Edward Rogowsky died in March 2001 after leaving the stock in his Brooklyn coop to his life partner of fifteen years, Peter McGarry. The decedent’s will also named McGarry as his executor and made the plaintiffs — his two sons– the alternate residuary beneficiaries of his will but left them nothing of value. One would think that after decedent’s sons had consented to the admission of the will to probate and defendant’s appointment as executor, they would not have sued the defendant for failing to honor an oral promise that they alleged he had made to honor a wish of the decedent to bequeath his interest in the apartment to his sons in exchange for their promise not to contest the will. It took them nearly six years to mount this challenge.
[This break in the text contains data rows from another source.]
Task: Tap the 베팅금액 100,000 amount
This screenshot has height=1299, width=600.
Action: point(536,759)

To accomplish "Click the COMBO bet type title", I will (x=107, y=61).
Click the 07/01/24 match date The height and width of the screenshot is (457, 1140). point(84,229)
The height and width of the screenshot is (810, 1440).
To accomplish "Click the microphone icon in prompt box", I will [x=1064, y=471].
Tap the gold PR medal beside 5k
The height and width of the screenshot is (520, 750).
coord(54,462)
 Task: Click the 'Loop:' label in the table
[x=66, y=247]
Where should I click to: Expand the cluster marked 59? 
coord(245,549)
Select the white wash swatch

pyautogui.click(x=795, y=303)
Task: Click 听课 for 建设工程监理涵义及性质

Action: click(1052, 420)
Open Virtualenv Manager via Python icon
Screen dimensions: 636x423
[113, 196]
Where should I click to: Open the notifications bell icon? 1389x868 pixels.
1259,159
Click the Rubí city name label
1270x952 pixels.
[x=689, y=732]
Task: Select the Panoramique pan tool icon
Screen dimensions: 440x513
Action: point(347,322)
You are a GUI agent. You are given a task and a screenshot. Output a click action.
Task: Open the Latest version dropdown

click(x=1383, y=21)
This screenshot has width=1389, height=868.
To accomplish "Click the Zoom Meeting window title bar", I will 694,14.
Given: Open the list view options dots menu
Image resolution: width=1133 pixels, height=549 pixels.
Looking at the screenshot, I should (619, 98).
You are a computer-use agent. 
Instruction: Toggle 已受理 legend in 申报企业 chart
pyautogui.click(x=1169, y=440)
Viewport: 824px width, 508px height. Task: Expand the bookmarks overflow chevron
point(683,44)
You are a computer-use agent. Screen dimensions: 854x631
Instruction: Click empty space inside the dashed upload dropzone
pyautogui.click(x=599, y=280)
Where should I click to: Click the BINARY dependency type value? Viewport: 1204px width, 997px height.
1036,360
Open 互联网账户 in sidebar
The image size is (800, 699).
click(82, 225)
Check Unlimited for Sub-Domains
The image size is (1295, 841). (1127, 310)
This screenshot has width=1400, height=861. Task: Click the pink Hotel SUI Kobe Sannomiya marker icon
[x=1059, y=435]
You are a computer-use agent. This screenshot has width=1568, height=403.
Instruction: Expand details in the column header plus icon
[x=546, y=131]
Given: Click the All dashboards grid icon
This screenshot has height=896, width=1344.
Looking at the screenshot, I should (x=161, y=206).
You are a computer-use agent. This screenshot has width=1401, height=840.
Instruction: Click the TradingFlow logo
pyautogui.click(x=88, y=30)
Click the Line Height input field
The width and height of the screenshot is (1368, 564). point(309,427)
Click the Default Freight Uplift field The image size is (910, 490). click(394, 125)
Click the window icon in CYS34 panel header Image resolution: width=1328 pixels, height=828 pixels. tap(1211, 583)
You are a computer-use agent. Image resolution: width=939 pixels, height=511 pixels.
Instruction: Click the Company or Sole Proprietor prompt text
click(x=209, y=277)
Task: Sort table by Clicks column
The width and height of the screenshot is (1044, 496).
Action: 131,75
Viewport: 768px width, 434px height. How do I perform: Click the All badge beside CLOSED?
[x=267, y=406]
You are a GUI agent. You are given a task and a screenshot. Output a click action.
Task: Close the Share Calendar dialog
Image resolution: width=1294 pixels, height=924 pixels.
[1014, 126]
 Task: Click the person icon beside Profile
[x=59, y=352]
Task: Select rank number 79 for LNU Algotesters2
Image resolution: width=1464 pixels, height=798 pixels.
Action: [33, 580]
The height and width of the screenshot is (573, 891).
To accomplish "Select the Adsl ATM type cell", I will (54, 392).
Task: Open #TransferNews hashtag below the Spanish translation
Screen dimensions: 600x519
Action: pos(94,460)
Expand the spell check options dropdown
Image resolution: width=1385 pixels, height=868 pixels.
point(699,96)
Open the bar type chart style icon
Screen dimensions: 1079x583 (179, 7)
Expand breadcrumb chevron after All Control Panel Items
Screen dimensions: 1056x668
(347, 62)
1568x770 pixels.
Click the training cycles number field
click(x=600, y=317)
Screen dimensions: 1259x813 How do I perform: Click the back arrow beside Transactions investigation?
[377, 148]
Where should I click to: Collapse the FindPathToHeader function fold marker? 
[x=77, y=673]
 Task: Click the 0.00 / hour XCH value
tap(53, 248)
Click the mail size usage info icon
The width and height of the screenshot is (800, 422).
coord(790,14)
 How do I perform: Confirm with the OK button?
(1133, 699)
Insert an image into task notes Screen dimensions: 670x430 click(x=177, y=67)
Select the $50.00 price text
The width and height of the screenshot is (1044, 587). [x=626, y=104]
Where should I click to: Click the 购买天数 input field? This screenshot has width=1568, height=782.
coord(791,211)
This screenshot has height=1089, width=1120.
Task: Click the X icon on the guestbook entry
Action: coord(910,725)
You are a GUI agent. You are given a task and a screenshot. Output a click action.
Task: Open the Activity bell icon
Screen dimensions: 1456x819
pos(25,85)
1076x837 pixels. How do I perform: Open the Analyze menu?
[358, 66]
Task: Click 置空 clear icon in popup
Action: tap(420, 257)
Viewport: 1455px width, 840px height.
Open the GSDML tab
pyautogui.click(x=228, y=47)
The New York State Appellate Division has affirmed Suffolk County Supreme Court Justice Melvyn Tanenbaum’s decision in Rogowsky v. McGarry 865 N.Y.S.2d 670 which granted most of the defendant’s motion to dismiss plaintiffs’ action against him. The court found that there was no enforceable oral agreement between the parties . In the absence of a clear and unambiguous promise made by the defendant, the plaintiffs had no way of establishing that he was estopped from keeping the proceeds of the sale of the apartment (as he appeared to be entitled to do pursuant to the terms of the will) . The court also found that the sons had failed to set out any viable claim for fraud and unjust enrichment –claims which frankly seem just a bit far fetched in view of the fact that they, themselves, had consented to the will’s admission to probate.

Significantly, the court noted that the plaintiff’s never filed a petition to revoke their waivers and consents to the appointment of the defendant as the decedent’s executor. It must be noted that such a petition would likely be an uphill climb and would have been a difficult hurdle before the already tough prospect of a will contest. It certainly seems, however, that this was a case where the plaintiffs had always harbored strong disagreement for the terms and conditions of their father’s will and the fact that his partner would be inheriting the property and they would receive nothing. They had to have been angry that their father had evidently found it easier to make a promise to them that contradicted the terms of his will without confronting them about his true intentions which were clearly set forth in the document.

The plaintiffs  also failed to confront this situation head on. They had a clear choice of either accepting the terms of their father’s will or of contesting the will outright. They obviously did neither.While a will challenge is never an easy undertaking, an objectant’s chances will always be better by mounting opposition immediately when the will is offered for probate.